(Source passage Opens)
Skip to main content

Research explores how people with traumatic brain injury have adapted to the pandemic

May. 13, 2021, 10:40 AM


by Emily Stembridge

The Department of Hearing and Speech Sciences has conducted research to better understand how individuals with traumatic brain injury (TBI) have adapted to the COVID-19 pandemic. Researchers think the findings may apply to many disability populations in future crises.

Melissa Duff, PhD

More than 6 million Americans sustain TBIs every year, resulting in long-term disability. TBI has been called an “invisible injury” because in many cases, disability after TBI is not physical, instead relating to changes in cognition and communication skills. However, TBIs are frequently treated as short-term injuries, meaning many patients do not receive the long-term medical support they need to cope with a life-long disability. Adding a large-scale disaster such as a pandemic into the mix may leave patients with TBI vulnerable.

“People with TBI can struggle with being flexible and adaptive in their thinking and behavior,” said Melissa Duff, PhD, associate professor of Hearing and Speech Sciences and director of the Communication and Memory Lab. “When there’s a sudden change in how we live our lives, like a mass evacuation, a natural disaster or COVID, that’s when we really need to be thinking about this community.”
(Source passage Closes)
(Extracted data Opens)
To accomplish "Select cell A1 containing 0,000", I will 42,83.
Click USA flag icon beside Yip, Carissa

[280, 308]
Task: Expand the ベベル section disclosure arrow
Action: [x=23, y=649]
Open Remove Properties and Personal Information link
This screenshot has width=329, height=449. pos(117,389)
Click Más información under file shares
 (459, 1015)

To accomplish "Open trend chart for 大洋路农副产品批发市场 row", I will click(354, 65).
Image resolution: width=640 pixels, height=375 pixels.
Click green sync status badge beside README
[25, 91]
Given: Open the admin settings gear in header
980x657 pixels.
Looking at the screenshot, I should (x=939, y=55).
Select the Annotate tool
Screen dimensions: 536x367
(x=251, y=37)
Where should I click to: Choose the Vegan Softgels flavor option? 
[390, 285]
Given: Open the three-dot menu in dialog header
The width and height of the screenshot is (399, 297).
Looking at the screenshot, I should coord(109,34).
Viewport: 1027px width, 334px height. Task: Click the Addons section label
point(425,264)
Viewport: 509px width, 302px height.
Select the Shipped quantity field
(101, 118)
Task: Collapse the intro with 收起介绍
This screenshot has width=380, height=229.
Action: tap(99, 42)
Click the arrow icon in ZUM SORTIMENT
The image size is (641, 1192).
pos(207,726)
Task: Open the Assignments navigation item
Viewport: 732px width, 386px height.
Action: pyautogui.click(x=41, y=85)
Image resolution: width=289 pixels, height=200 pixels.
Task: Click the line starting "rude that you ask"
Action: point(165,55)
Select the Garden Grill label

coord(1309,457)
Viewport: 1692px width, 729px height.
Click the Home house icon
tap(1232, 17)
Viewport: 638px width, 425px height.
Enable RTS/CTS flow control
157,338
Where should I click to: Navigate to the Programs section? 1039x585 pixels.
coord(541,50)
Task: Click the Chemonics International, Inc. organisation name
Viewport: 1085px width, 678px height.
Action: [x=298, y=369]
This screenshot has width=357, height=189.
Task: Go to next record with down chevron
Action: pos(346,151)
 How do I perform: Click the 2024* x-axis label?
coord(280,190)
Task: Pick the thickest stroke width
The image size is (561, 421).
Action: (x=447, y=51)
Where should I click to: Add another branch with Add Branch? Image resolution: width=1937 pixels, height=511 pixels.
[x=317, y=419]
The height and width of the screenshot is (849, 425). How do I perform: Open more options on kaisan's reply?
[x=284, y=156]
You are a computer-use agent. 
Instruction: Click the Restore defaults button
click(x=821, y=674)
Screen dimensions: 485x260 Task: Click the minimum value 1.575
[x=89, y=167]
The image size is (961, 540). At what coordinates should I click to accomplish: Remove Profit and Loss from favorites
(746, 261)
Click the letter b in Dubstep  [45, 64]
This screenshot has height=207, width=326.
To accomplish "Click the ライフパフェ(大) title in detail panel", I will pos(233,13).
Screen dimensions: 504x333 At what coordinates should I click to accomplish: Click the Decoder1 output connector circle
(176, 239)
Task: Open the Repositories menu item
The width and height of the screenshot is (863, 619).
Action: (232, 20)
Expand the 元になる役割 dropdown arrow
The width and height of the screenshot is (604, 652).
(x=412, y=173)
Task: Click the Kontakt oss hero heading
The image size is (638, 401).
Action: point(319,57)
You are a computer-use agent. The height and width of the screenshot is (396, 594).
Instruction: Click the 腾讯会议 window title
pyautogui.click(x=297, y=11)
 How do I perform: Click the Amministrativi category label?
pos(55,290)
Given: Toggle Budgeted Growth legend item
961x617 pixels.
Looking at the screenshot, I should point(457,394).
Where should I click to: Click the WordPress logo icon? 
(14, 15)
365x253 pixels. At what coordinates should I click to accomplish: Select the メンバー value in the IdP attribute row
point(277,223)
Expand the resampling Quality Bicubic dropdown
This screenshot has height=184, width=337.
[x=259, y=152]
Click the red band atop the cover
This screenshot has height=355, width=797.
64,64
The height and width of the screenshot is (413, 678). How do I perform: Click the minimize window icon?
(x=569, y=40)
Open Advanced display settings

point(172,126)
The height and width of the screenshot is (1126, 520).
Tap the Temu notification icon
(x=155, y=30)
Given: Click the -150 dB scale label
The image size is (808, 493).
(Extracted data Closes)
* _Activities_:
- A) Retype the passage from the article on traumatic brain injury and the pandemic, starting with "Skip to main" and going on through "in future crises.".
- B) According to the article on traumatic brain injury and the pandemic, how many Americans sustain TBIs every year?

* _Responses by item number_:
- A)
Skip to main content

Research explores how people with traumatic brain injury have adapted to the pandemic

May. 13, 2021, 10:40 AM


by Emily Stembridge

The Department of Hearing and Speech Sciences has conducted research to better understand how individuals with traumatic brain injury (TBI) have adapted to the COVID-19 pandemic. Researchers think the findings may apply to many disability populations in future crises.

- B) More than 6 million Americans sustain TBIs every year.